Your goal: What you write must be the lines from the one holding "Task: Click the calendar date icon" through the final line of the records below, reproduced exactly, minus the pictures.

Provided data:

--------------------------------------------------

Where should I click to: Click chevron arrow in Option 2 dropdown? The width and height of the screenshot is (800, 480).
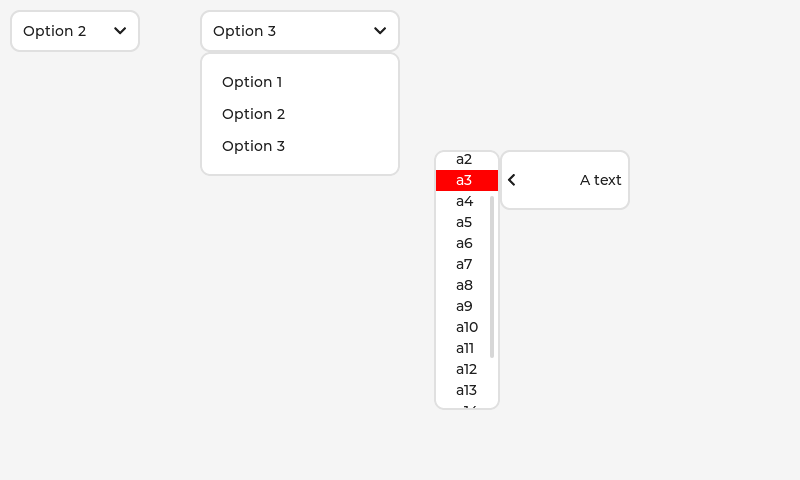(x=120, y=31)
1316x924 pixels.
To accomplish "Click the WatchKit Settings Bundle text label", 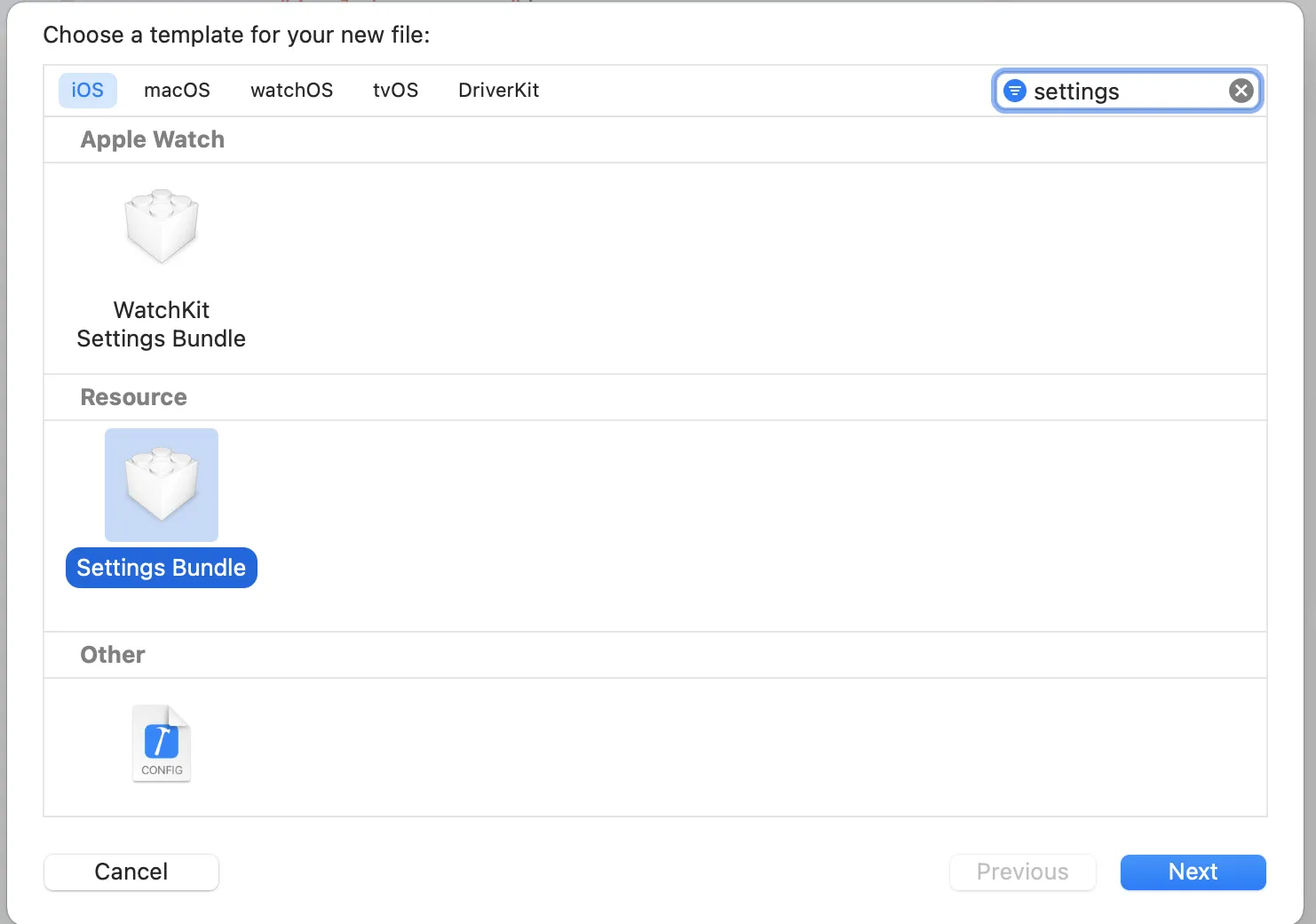I will [162, 324].
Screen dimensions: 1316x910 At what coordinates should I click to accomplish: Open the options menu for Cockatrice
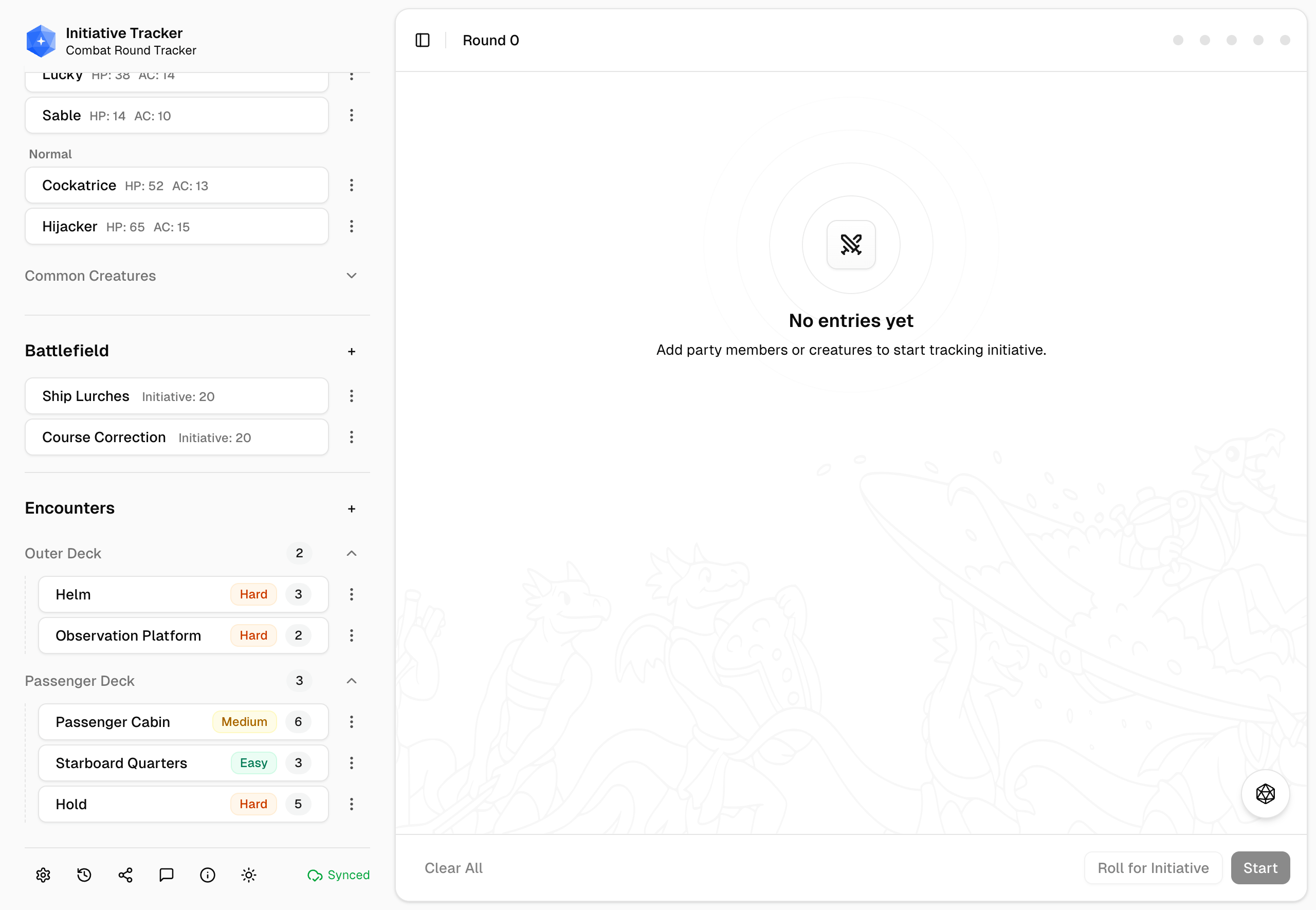click(352, 185)
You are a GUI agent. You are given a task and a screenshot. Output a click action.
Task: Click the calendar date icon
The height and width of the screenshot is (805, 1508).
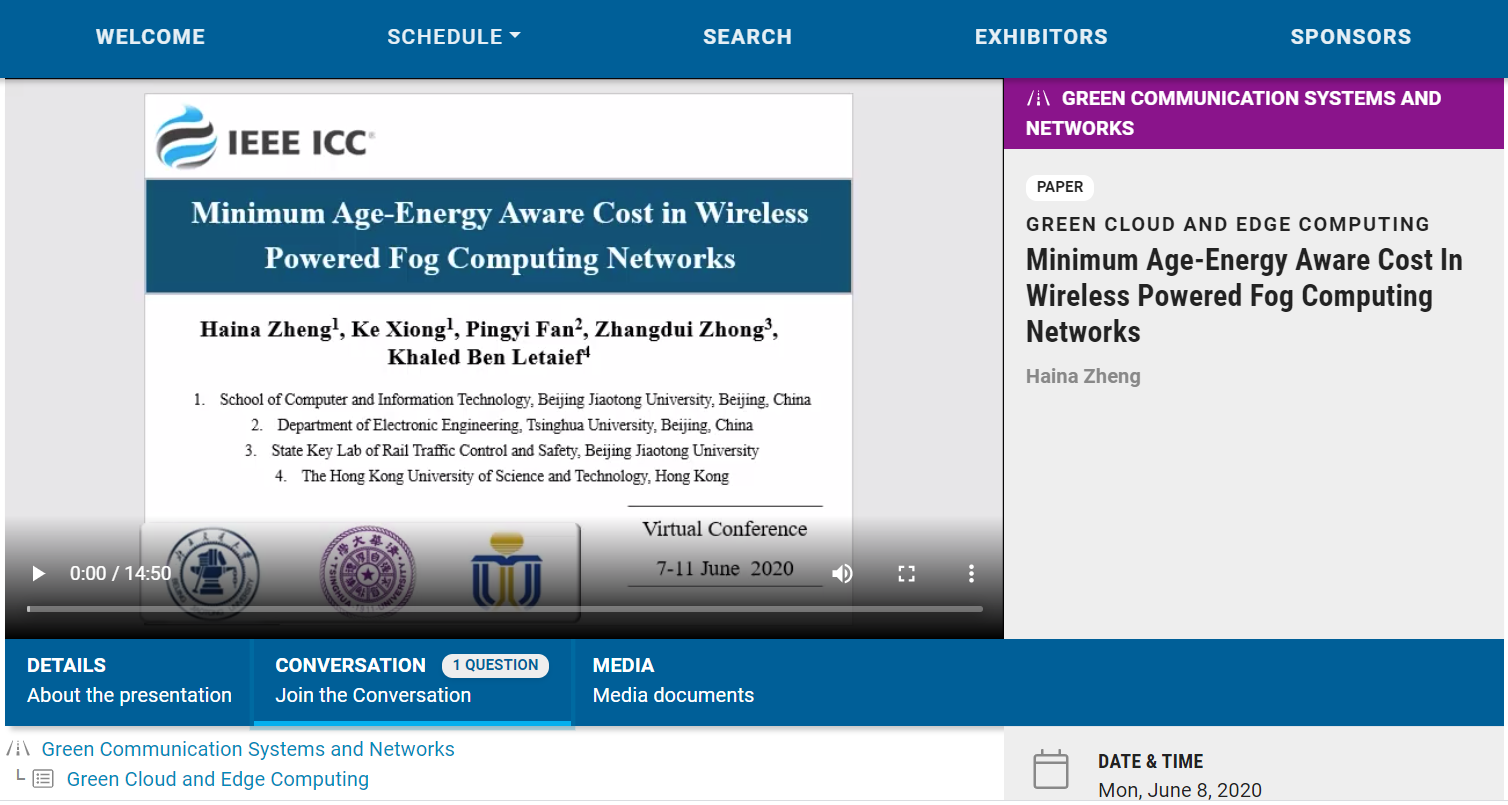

--------------------------------------------------

Result of the task:
Task: Click the calendar date icon
The height and width of the screenshot is (805, 1508).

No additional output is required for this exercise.